Efficacy and safety of zuranolone in Japanese adults with major depressive disorder: A double‐blind, randomized, placebo‐controlled, Phase 3 clinical trial
Masaki Kato, Kazuyuki Nakagome, Takamichi Baba, Takuhiro Sonoyama, Hiroki Fukuju, Ryosuke Shimizu, Juan Carlos Gómez, Tomoko Motomiya, Takeshi Inoue
Abstract
AIM: To evaluate the efficacy and safety of oral zuranolone for 14 days, compared with placebo, in Japanese patients with major depressive disorder (MDD). METHODS: This multicenter, Phase 3 study was conducted in two parts (70 sites; Japan) including a randomized, double-blind, placebo-controlled, parallel-group part presented herein.

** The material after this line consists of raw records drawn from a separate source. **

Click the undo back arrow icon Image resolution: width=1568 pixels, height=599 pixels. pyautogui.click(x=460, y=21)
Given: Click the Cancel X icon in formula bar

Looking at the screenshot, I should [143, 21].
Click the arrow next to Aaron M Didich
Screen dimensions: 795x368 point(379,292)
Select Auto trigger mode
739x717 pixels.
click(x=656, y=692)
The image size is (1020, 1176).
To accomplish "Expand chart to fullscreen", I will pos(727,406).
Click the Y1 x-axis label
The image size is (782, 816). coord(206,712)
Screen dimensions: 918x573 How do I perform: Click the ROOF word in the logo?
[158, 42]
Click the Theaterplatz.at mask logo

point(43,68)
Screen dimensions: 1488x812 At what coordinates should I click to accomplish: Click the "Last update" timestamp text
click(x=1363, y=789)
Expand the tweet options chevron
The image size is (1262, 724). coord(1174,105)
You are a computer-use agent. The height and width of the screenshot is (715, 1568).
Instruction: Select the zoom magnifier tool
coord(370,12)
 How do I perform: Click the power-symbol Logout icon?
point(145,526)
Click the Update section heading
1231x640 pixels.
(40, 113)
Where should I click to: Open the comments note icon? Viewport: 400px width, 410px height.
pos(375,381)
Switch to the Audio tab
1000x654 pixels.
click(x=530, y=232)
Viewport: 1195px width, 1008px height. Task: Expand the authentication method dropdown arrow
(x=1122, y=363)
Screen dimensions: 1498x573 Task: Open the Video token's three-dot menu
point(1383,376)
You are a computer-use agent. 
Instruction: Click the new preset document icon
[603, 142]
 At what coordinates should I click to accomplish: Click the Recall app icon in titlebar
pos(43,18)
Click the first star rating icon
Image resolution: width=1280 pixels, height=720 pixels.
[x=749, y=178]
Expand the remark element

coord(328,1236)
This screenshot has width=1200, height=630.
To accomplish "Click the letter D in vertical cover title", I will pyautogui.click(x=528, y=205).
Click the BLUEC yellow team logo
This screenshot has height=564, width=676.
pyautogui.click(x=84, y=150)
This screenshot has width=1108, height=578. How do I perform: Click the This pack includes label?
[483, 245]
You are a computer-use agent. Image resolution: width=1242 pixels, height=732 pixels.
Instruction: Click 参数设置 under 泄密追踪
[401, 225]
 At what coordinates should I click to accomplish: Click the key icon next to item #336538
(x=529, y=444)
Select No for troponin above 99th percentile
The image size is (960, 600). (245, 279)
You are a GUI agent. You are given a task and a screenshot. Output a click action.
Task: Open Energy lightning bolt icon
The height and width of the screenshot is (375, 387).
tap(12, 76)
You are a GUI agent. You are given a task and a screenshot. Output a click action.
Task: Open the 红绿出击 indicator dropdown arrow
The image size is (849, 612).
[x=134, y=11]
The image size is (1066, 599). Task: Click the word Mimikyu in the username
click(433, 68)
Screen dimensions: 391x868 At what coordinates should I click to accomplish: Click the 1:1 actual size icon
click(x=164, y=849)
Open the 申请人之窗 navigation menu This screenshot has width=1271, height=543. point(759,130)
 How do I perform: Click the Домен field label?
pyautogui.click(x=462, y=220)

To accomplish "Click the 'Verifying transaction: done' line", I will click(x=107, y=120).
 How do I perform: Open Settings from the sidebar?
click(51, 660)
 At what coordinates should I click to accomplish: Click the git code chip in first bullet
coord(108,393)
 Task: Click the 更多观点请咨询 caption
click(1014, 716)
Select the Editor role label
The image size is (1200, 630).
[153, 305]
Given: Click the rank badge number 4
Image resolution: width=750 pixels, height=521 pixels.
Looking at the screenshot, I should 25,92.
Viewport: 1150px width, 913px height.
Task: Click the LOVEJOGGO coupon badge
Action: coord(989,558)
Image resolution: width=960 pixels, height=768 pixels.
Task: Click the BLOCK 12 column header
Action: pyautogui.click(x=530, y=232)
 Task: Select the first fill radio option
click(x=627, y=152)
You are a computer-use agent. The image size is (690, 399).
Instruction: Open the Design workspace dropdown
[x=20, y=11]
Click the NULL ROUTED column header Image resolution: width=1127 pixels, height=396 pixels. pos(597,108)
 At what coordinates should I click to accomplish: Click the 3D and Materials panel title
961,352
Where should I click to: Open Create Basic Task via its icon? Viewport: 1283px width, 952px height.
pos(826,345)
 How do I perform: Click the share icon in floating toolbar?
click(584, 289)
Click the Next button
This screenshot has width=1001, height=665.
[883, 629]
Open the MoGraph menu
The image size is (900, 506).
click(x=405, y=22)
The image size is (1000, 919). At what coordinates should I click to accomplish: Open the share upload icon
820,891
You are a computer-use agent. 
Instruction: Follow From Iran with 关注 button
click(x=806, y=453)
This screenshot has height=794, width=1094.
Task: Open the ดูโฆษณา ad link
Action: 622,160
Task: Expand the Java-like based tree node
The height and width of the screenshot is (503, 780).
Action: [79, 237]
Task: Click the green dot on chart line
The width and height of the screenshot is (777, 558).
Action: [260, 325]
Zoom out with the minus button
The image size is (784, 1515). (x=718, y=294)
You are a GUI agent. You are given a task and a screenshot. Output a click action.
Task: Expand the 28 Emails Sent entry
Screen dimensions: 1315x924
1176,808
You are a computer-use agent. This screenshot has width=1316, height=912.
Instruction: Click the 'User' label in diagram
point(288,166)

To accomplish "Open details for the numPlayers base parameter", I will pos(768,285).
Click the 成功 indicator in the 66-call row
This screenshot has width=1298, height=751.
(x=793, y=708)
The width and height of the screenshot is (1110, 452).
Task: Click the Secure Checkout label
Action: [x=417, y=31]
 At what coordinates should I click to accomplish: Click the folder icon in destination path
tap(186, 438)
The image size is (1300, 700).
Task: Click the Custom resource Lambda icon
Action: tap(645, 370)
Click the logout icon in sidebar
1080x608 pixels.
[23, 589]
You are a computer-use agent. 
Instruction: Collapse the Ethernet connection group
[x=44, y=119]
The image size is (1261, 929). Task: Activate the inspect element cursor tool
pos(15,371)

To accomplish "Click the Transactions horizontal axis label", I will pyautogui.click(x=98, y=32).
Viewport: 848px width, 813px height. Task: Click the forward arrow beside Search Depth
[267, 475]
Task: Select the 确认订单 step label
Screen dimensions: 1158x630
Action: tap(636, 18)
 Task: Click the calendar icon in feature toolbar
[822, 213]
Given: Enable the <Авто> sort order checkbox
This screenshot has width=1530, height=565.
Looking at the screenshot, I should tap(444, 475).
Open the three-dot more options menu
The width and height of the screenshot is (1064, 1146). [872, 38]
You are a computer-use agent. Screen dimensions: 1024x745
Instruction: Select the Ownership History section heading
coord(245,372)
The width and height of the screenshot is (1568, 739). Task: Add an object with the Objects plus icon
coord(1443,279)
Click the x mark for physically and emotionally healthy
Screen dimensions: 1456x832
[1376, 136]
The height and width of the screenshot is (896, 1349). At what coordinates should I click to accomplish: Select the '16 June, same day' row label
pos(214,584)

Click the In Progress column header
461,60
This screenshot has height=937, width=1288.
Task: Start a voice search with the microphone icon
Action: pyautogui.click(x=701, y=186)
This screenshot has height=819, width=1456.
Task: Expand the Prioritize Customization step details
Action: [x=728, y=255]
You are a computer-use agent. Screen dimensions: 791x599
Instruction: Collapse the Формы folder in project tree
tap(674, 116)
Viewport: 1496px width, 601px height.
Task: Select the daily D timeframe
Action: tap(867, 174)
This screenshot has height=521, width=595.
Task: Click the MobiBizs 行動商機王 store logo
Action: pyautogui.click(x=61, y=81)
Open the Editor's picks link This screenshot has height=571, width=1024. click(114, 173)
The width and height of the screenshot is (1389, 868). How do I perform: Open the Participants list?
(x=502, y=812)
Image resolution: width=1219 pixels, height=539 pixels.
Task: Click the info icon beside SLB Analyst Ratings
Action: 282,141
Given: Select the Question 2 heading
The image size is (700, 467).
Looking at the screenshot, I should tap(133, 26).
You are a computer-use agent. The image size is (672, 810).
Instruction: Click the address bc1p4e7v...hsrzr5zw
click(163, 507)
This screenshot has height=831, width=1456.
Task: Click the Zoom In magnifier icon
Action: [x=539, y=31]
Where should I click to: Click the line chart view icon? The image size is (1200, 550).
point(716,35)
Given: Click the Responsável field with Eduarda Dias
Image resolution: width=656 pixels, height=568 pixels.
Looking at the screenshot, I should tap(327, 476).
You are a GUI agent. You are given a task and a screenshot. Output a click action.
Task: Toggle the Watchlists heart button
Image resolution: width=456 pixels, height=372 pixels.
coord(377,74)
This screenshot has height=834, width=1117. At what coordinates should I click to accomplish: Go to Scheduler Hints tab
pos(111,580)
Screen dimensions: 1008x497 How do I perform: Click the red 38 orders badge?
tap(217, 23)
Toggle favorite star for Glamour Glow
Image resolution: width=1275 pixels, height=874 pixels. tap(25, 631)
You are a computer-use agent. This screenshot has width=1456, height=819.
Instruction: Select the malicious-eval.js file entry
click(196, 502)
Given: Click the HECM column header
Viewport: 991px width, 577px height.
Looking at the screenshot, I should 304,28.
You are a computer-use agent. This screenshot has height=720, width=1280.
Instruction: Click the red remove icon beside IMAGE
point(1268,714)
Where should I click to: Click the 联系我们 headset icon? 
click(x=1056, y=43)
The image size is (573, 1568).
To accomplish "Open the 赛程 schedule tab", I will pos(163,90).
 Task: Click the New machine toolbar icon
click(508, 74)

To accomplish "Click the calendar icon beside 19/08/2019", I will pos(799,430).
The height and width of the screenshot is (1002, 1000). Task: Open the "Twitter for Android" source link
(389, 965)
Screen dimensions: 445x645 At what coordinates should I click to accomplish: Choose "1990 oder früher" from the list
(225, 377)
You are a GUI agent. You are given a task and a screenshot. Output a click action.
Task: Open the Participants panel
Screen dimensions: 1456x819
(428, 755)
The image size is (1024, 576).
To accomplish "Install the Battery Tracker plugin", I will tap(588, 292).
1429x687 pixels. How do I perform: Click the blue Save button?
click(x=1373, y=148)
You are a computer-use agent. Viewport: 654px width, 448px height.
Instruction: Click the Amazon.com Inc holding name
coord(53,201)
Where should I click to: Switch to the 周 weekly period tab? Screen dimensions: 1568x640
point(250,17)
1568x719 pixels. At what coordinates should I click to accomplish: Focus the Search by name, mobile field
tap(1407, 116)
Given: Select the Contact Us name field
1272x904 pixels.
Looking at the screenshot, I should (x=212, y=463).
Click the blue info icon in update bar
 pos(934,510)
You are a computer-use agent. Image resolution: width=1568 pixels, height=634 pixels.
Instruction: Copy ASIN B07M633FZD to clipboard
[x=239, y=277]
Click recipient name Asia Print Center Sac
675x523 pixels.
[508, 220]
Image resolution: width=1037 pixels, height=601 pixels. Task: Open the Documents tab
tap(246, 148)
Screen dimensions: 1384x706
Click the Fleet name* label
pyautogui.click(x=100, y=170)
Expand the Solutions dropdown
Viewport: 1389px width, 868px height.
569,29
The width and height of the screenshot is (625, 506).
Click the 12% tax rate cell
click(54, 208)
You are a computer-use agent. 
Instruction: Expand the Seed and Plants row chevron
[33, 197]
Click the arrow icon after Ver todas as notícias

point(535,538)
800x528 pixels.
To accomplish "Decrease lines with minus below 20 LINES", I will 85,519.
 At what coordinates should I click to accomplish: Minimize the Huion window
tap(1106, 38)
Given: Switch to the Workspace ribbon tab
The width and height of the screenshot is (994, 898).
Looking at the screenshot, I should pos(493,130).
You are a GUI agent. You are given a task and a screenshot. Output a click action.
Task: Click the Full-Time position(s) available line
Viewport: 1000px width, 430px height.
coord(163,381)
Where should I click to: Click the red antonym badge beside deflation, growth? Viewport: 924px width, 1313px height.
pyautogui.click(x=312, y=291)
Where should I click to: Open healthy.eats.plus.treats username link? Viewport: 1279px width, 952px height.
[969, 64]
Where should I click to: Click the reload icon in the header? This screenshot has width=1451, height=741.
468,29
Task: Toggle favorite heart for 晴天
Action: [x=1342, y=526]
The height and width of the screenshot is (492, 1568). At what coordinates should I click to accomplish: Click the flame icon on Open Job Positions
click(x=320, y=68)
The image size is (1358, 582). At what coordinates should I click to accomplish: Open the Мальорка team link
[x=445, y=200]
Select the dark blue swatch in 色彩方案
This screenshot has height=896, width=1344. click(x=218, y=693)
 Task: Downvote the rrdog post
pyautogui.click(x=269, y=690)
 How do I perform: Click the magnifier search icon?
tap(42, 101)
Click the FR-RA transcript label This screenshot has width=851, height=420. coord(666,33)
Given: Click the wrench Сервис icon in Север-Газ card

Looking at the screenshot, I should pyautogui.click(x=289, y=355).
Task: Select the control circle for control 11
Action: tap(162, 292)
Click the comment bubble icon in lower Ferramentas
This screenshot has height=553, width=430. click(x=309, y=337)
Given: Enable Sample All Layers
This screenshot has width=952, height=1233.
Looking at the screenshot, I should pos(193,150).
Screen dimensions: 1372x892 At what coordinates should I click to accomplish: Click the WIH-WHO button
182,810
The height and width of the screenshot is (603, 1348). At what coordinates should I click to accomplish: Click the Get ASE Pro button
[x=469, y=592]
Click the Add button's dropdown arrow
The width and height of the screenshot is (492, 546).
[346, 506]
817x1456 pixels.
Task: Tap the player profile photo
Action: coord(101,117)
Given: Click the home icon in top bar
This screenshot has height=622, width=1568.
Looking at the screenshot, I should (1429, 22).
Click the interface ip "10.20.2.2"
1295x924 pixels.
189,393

Participants aged 18-75 years with the 17-item Hamilton Rating Scale for Depression (HAMD-17) total score ≥ 22 were randomized (1:1) ratio to receive either zuranolone (30 mg once daily) or placebo for 14 days with follow-up on Days 3, 8, and 15 and then weekly for 6 weeks (57 days) thereafter. The primary endpoint was change from baseline in the HAMD-17 total score at Day 15. RESULTS: Overall, 412 participants were randomized to receive either zuranolone 30 mg (n = 207) or placebo (n = 205). The difference in the least-squares mean (95% confidence interval [CI]) change from baseline in the HAMD-17 total score between groups (-1.20; 95% CI: -2.32, -0.08; P = 0.0365) was statistically significant on Day 15. A significant improvement in the HAMD-17 total score was observed with zuranolone 30 mg during the early treatment period on Days 3 and 8 compared with placebo; however, no significant differences were observed between the groups at later time points, from Day 22 to Day 57. The frequency of adverse events was higher in the zuranolone group (55.1%) than in the placebo group (40.7%); however, no serious adverse events were reported. CONCLUSION: Zuranolone improved depressive symptoms on Day 15, compared with placebo, in Japanese patients with MDD. No new safety signals were observed. CLINICAL TRIAL REGISTRATION: jRCT2031210577.